PADOVA – L’appuntamento con Alberto Ongarato è nell’Eroica Caffè che ci è parso il luogo perfetto in cui parlare di ciclismo. La città è semi paralizzata dai lavori del tram, il traffico sembra impazzito. L’ex professionista padovano è qui per raccontarci la sua Padovani e fare il punto rispetto al primo contatto di fine agosto. Nel frattempo il progetto si è gonfiato, il budget è salito, Konychev è salito sull’ammiraglia, sono arrivate le bici Guerciotti e la squadra si è riunita nel ritiro di Abano Terme. Con la Zalf Fior e il CTF Friuli che chiudono, la nascita di una continental è una notizia.
«La Padovani ha un presidente che si chiama Galdino Peruzzo – riassume Ongarato – un grande appassionato, proprietario di Polo Ristorazione SPA che si occupa di servizi per la ristorazione. E’ subentrato a un altro presidente nel 2013 e io, fatalità, avevo da poco smesso di correre. Sapevo che Peruzzo fosse un grande appassionato e l’ho coinvolto nell’anno in cui la società stava organizzando una delle ultime edizioni del Giro del Veneto, quello a Prato della Valle. Volevano portare un personaggio di spicco per incrementare l’importanza dell’evento, visto che le corse stavano già cambiando. C’erano le WorldTour, non c’erano tantissime squadre importanti e io lo misi in contatto con Cipollini».
Non aveva già smesso anche lui?
Esattamente, però bisognava riconoscergli un gettone di presenza e per questo ci serviva una sponsorizzazione. Così entrai in contatto con Galdino Peruzzo e da lì siamo sempre rimasti in contatto. E quando gli hanno proposto di diventare presidente, ha chiesto la mia collaborazione.

————————

__Obiettivi__
A: Trascrivi fedelmente il brano dell'intervista sulla Padovani da «Non aveva già» fino a «la mia collaborazione.» compreso.
B: Prosegui l'intervista sulla Padovani a partire dall'ultima frase riportata.

__Materiale fornito__
————————

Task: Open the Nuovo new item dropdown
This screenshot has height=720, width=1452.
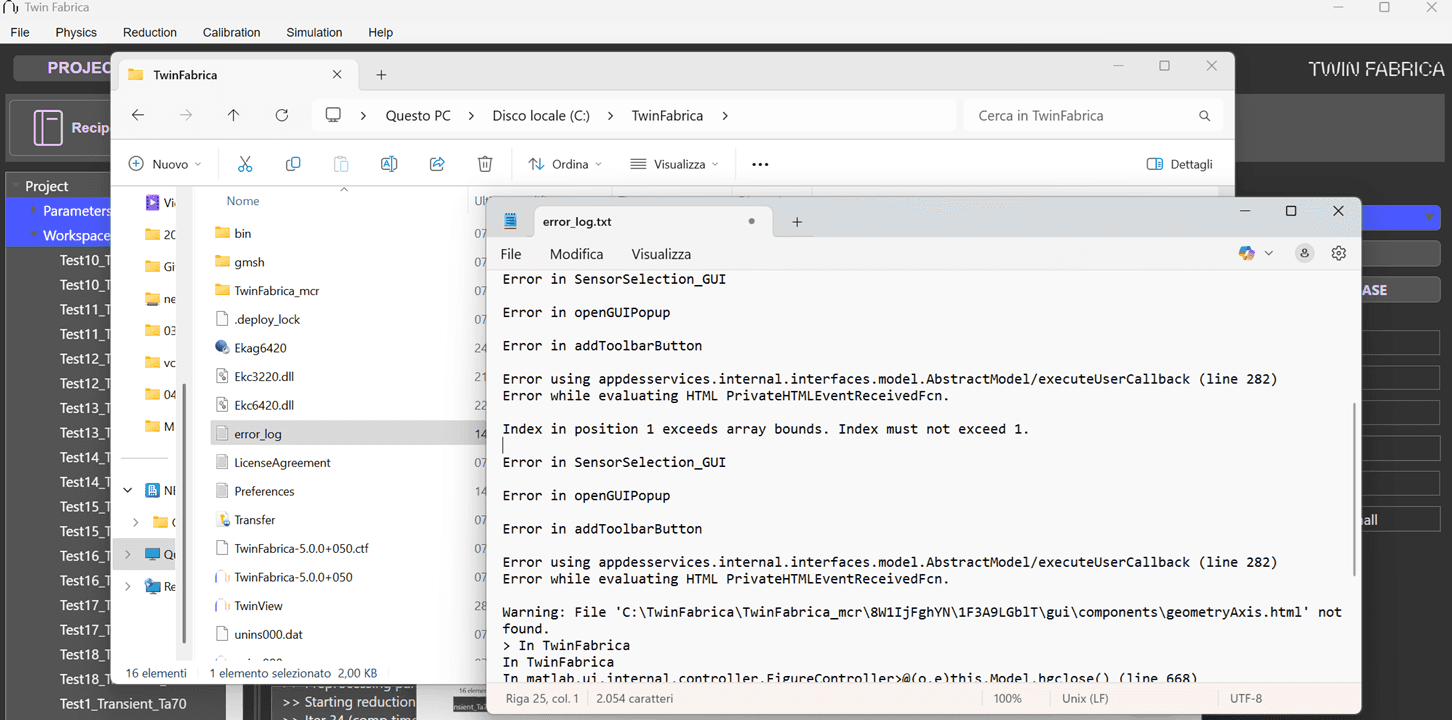Action: 165,164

————————

__Risultati__
A:
Non aveva già smesso anche lui?
Esattamente, però bisognava riconoscergli un gettone di presenza e per questo ci serviva una sponsorizzazione. Così entrai in contatto con Galdino Peruzzo e da lì siamo sempre rimasti in contatto. E quando gli hanno proposto di diventare presidente, ha chiesto la mia collaborazione.

B:
Lo sbocco più naturale, in fondo…
Io avevo appena smesso e per i primi due anni non ho più toccato la bicicletta. Mi sono buttato a capofitto nel lavoro nell’azienda di famiglia, mentre adesso sono per conto mio e ho un’azienda – Alabastro Italiano – in cui facciamo illuminazione su misura. Quando mi hanno chiesto di entrare, ho pensato che mio nonno era stato in Padovani, mio padre anche e così pure mio zio. A casa mia, quando si parlava di ciclismo, si parlava di Padovani. Però quando sono entrato, non avevamo niente, neanche un’idea di cosa fare.
E come è andata?
Assieme a me è subentrato Martino Scarso. Noi oggi siamo i vicepresidenti e poi c’è Galdino Peruzzo, presidente e sponsor principale, e da lì siamo partiti. Abbiamo organizzato un Giro del Veneto a fine agosto 2012, che al tempo si fece insieme alla Coppa Placci, con l’arrivo a Imola per stare vicini all’Emilia colpita dal terremoto. Ma fu un’edizione un po’ balorda…
Perché?
Perché il calendario era infelice e le squadre erano in giro per l’Europa. Dopo quella volta pensai che avremmo dovuto cambiare rotta e tornare a fare squadre. Investire su una corsa professionistica è impegnativo a livello economico e non rende niente. Per questo partimmo con gli juniores.
Hai raccontato di aver lasciato gli juniores quest’anno per passare alla continental perché vedevi comportamenti che non ti piacevano nei ragazzi e nelle loro famiglie.
Dicono che ci sia tanta professionalità, ma sono chiacchiere. Il ragazzino di 17 anni ha la testa di un ragazzino di 17 anni, altro che passare professionista. E appresso ha una schiera di familiari che mette bocca. Noi avevamo fatto tutto in maniera molto seria, ma non ne valeva la pena. Per questo abbiamo pensato di fare una continental.
Non una piccola differenza…
Al contrario, il passo è stato notevole perché noi vivevamo con i nostri sponsor, principalmente grazie a Polo e non potevamo chiedergli di più. Per cui abbiamo studiato per 7-8 mesi, finché abbiamo trovato un accordo con l’attuale direttore sportivo Franco Lampugnani, che ci ha presentato Renato Marini della Coppi Gazzera. Gli abbiamo presentato il progetto e lui ha risposto che se avessimo fatto una squadra dilettantistica, ci avrebbe dato una mano. E così siamo partiti.
In che modo?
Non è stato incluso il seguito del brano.